Este é o caso dos dez contos que formam esta coletânea de Olavo Amaral, portoalegrense nascido em 1979, médico, neurocientista, cineasta e autor premiado, que tem em sua bibliografia as coletâneas Estática (2006) e Correnteza e escombros (2012), também relacionadas ao fantástico e ambas disponíveis para leitura na internet.
Dicionário de línguas imaginárias é o primeiro livro do autor pela Companhia das Letras e guarda tributo à Jorge Luis Borges, especialmente por conta do tema. Mas, enquanto Borges tinha no livro o seu objeto de especulação, Amaral volta sua atenção para a oralidade, a língua, e assim sustenta a mesma metalinguagem borgeana.

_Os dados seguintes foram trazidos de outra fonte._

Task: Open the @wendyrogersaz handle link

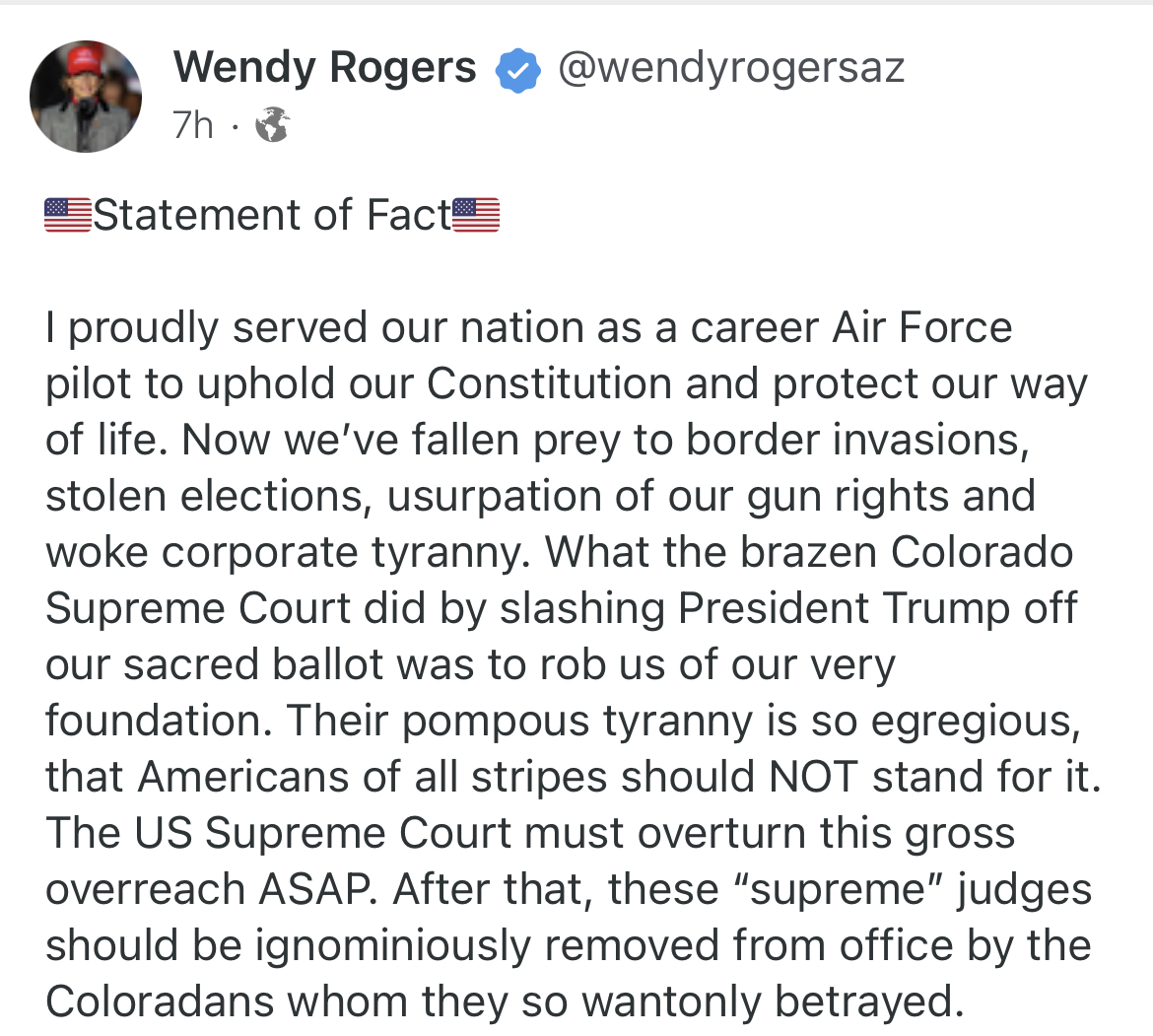Action: coord(730,68)
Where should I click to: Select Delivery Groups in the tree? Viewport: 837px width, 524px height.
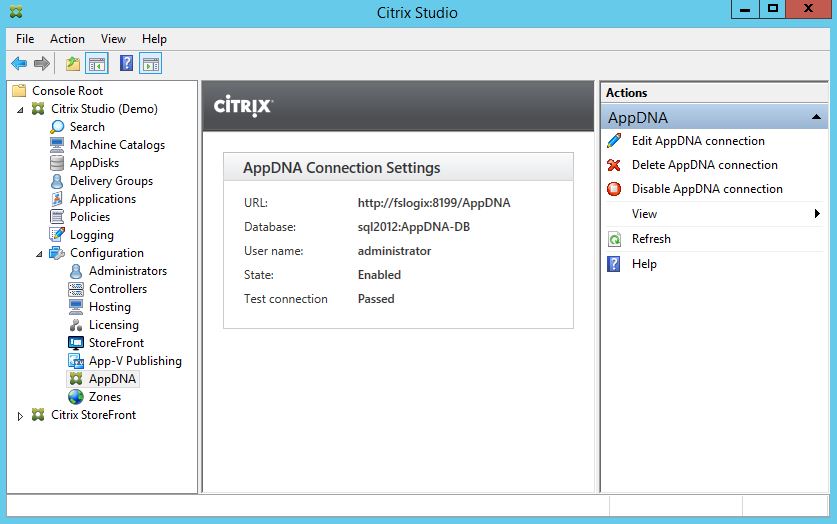coord(110,181)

O conto que abre a seleta é "Uok phlau", estruturado na forma de um artigo sobre o trabalho de campo de um antropólogo junto a tribo nativa dos yualapeng, em cuja língua não existe a noção de "ir" e "vir".
"Travessia" é uma história mais convencional, sobre quatro homens que não falam a mesma língua e, por algum motivo não explicitado, estão presos em um contêiner, e os desdobramentos do estresse, medo e preconceito que surgem entre eles.
"Mixtape" é uma história sincopada, de tons eróticos, sobre um homem obcecado por um vídeo pornográfico.
"Quarto a beira d'água" retoma o estilo fantástico ao contar a tragédia de um casal depois que surge uma poça de água no meio de seu quarto de dormir.
"Iceberg" é uma fantasia com laivos de ficção científica. Um antropólogo passa o inverno observando à distância uma tribo de homens primitivos que vivem próximos ao litoral. O relato não deixa claro o que realmente está acontecendo, mas vamos sentir o estranhamento quando chega o verão.
"Choeung ek" apresenta uma sociedade que tem no turismo uma grande atividade comercial. Ali, os viajantes são encaminhados às "atrações" locais, que contam uma história tétrica e antiga de violência e crueldade, tudo muito profissional, é claro. Mas há um passeio especial, exclusivo para os turistas mais curiosos.
"O ano em que nos tornamos ciborgues" é uma ficção científica distópica, sobre uma revolução proletária fracassada que dá lugar a uma sociedade de coalizão. Sobreviventes mutilados pelo conflito são submetidos a um tratamento a base de implantes, mas ainda há muito com que se revoltar.
Em "Esquecendo Valdéz", o autor se achega ao modelo borgeano ao contar a história de um homem que forjou um intelectual inexistente a partir da produção de um livro no qual baseou seu trabalho acadêmico.
"Última balsa" tem um que de A estrada, de Cormac McCarthy. Conta o drama de um homem e um menino autista tentando sobreviver em uma ilha deserta após um naufrágio.
"Estepe" mostra o drama de um homem que tem uma doença incurável que avança tanto mais rápido quanto ele fala. O jeito é parar de falar e, para isso, ele vai viver com uma tribo nômade nas congeladas estepes russas, que não por acaso é o povo que menos fala no mundo.
Um livro curioso e perturbador, que sustenta a tradição do realismo fantástico brasileiro e latinoamericano com qualidades inegáveis, ótimas ideias e texto fluente. Leitura altamente recomendável que mostra que, ao contrário do que se pensa, há inteligência fora do fandom.